TASK STATEMENT => Switch "Segments" to "Columns" in the stretch from the line containing "Click the Campfire chat icon" through the line containing "Action: (58, 106)", and write those lines out again with nothing else altered.

Records for locating described items =>
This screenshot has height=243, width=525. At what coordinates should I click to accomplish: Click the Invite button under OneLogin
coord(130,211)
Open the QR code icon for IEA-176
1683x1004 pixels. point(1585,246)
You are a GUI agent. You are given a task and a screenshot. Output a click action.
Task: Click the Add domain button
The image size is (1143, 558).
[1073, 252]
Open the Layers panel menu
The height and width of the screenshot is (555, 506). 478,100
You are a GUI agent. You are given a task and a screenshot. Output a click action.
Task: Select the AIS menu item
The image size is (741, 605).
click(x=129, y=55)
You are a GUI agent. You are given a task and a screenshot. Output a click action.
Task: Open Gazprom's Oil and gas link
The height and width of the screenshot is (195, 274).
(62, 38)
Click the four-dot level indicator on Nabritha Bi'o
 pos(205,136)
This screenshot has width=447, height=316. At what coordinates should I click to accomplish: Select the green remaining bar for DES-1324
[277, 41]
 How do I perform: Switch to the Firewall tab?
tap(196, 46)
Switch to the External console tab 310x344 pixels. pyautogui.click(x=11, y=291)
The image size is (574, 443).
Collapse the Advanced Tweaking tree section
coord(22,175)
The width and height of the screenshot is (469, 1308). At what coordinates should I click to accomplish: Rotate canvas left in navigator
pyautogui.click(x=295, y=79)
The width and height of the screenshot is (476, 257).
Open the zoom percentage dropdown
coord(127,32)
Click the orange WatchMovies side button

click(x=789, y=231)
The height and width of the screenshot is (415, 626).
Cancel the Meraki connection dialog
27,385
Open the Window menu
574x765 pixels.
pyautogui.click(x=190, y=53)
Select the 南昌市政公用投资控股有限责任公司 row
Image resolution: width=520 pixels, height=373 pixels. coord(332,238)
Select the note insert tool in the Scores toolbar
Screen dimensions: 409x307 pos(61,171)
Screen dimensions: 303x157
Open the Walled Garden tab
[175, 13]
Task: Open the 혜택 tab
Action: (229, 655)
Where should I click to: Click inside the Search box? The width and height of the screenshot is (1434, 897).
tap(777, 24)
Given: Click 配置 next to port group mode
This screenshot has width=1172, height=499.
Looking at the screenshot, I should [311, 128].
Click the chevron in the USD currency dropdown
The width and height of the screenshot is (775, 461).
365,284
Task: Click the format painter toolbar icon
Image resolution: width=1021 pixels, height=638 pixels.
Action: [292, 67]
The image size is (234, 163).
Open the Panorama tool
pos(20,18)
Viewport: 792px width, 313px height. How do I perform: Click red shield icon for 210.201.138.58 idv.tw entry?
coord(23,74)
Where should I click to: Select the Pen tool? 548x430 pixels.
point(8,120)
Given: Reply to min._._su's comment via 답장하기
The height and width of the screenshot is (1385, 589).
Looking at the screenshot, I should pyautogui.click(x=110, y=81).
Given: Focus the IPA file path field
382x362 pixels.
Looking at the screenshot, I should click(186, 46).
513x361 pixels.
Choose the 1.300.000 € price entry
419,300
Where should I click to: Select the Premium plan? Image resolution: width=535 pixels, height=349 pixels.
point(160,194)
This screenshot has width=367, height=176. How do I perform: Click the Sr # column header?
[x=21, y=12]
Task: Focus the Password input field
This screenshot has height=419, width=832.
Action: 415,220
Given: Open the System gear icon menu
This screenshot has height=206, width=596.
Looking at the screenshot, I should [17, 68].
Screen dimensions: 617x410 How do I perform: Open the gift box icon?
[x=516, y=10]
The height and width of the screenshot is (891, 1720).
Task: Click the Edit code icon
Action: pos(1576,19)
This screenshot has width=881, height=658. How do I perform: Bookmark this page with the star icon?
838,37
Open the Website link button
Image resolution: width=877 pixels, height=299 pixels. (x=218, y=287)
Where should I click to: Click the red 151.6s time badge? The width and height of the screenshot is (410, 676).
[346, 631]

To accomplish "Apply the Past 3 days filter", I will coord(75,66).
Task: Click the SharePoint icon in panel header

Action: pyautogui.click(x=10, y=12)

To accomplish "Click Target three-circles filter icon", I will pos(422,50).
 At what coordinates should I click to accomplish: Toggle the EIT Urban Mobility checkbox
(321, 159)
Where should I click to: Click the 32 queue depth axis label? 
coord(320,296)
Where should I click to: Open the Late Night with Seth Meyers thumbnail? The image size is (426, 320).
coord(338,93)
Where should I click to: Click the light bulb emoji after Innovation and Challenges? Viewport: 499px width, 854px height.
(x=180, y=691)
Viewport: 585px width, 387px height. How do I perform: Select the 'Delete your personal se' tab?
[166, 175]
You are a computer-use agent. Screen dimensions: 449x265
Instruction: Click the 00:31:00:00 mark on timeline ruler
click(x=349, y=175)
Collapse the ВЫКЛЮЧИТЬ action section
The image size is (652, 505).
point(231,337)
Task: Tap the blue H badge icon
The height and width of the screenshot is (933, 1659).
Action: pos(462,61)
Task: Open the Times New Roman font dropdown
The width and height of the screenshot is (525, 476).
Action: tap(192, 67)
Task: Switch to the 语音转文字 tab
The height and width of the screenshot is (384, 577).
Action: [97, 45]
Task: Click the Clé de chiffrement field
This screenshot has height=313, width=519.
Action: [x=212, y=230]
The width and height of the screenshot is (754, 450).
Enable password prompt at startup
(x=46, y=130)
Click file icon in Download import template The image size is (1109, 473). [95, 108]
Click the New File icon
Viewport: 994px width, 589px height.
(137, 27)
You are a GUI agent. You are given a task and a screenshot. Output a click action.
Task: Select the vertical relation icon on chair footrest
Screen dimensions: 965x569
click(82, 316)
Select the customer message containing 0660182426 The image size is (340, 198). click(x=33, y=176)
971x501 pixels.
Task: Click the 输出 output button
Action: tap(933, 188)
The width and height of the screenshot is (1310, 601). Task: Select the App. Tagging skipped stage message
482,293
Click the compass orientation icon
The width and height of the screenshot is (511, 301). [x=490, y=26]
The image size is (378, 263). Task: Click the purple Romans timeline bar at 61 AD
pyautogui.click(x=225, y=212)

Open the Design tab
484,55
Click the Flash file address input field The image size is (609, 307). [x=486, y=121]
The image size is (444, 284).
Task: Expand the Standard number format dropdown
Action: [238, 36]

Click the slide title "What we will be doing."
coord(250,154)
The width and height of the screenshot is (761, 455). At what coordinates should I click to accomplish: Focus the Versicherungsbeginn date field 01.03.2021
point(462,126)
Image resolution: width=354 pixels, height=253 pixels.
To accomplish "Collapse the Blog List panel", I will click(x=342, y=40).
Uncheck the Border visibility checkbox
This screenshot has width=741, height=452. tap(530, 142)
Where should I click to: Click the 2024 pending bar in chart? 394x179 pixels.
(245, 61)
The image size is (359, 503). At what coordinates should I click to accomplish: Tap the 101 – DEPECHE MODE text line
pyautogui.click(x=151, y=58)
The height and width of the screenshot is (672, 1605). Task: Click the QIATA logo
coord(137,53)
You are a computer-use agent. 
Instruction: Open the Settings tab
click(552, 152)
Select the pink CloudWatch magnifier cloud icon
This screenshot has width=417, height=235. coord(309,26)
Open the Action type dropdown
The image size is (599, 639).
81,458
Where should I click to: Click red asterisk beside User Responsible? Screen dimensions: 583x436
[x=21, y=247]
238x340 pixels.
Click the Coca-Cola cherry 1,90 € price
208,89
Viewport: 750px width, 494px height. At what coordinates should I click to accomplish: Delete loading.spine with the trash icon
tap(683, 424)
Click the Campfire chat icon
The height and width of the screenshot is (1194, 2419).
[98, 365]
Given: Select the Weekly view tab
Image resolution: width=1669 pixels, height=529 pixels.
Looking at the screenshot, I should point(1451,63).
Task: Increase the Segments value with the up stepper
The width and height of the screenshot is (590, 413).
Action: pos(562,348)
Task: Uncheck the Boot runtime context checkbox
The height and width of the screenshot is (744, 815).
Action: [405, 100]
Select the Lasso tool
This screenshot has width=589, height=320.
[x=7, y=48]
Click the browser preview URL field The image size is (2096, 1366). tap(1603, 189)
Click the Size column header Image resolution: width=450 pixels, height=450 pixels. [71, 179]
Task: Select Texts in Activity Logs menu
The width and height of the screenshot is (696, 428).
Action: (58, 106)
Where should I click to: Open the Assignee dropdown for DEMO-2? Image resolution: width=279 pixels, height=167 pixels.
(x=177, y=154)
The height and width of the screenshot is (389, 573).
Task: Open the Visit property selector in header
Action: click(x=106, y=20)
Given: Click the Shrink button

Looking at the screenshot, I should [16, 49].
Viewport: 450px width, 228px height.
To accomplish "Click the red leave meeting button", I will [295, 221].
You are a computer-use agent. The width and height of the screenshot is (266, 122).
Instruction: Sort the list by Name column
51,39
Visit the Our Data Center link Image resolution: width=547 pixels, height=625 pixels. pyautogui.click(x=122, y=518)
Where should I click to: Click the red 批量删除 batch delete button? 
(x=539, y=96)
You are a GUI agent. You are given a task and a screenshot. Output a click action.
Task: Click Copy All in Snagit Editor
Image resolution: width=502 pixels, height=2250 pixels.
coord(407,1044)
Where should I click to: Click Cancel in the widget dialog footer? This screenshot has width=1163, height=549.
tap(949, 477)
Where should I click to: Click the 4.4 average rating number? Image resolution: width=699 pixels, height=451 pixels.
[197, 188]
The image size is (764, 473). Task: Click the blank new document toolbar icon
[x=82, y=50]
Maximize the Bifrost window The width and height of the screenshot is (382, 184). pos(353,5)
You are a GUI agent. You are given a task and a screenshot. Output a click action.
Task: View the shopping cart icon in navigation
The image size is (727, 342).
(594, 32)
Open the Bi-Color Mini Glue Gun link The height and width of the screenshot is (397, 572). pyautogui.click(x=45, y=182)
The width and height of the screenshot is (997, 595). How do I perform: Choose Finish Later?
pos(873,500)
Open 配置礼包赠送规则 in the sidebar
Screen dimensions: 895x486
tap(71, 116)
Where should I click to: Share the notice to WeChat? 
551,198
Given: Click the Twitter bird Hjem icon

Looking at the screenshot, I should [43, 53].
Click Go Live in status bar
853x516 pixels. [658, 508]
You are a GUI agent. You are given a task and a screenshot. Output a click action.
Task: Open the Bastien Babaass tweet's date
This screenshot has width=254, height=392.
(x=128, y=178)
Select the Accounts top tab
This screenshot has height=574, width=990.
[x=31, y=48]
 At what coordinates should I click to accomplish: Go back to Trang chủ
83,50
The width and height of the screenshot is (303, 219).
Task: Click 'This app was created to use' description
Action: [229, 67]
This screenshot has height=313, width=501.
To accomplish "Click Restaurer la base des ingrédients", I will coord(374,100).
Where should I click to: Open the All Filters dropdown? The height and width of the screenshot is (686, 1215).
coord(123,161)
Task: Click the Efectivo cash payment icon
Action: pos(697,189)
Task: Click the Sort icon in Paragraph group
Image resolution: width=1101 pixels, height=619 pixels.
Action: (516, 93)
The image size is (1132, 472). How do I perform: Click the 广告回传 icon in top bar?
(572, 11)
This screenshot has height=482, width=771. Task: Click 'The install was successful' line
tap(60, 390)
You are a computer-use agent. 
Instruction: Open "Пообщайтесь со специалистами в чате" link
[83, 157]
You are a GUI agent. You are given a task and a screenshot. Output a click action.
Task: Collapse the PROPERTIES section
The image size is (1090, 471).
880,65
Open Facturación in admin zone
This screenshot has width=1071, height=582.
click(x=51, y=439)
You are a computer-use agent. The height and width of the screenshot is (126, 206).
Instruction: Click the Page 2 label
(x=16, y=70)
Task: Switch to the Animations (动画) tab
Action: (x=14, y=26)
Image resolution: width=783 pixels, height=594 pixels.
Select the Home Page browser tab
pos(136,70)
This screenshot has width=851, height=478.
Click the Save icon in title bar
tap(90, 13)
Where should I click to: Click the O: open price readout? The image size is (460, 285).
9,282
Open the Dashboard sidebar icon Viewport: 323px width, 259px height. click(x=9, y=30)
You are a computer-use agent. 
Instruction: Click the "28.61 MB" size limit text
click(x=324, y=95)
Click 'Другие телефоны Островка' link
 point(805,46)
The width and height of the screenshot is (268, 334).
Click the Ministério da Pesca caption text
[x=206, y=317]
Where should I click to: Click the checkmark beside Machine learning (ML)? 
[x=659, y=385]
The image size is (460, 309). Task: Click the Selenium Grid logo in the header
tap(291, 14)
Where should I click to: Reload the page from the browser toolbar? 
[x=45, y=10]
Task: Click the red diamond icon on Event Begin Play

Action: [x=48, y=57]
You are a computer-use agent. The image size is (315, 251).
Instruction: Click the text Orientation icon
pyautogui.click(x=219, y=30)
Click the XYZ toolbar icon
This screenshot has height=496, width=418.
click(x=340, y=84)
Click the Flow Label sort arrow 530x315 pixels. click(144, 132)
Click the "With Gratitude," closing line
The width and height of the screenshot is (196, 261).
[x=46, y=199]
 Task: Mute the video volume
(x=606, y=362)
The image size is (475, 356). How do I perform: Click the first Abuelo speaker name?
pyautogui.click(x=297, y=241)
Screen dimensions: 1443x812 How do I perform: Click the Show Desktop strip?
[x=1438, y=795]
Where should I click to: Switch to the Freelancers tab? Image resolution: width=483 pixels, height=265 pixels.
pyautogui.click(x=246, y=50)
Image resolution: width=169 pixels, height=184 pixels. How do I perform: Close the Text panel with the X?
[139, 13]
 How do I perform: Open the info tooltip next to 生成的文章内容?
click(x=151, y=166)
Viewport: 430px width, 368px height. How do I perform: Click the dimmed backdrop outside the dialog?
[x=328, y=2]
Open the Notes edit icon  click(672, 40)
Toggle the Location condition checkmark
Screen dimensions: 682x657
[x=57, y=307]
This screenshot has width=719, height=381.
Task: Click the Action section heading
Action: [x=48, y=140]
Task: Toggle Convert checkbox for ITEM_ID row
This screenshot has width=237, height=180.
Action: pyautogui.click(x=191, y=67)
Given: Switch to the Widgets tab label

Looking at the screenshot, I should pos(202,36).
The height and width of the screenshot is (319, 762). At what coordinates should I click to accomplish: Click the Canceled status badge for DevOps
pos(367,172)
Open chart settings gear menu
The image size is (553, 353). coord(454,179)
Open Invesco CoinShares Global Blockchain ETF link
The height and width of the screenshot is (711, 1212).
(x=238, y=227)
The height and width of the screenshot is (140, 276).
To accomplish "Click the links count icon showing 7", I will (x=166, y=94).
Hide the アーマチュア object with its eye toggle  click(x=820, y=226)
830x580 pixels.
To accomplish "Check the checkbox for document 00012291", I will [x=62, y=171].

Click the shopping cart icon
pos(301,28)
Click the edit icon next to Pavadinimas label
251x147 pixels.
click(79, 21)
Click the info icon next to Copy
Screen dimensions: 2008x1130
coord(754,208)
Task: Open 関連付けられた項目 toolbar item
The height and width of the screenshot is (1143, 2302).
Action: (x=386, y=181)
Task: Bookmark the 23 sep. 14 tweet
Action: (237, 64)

PROBLEM SOLUTION =>
Click the Campfire chat icon
The height and width of the screenshot is (1194, 2419).
[98, 365]
Given: Select the Weekly view tab
Image resolution: width=1669 pixels, height=529 pixels.
Looking at the screenshot, I should point(1451,63).
Task: Increase the Columns value with the up stepper
The width and height of the screenshot is (590, 413).
Action: pos(562,348)
Task: Uncheck the Boot runtime context checkbox
The height and width of the screenshot is (744, 815).
Action: [405, 100]
Select the Lasso tool
This screenshot has width=589, height=320.
[x=7, y=48]
Click the browser preview URL field The image size is (2096, 1366). tap(1603, 189)
Click the Size column header Image resolution: width=450 pixels, height=450 pixels. [71, 179]
Task: Select Texts in Activity Logs menu
The width and height of the screenshot is (696, 428).
Action: (58, 106)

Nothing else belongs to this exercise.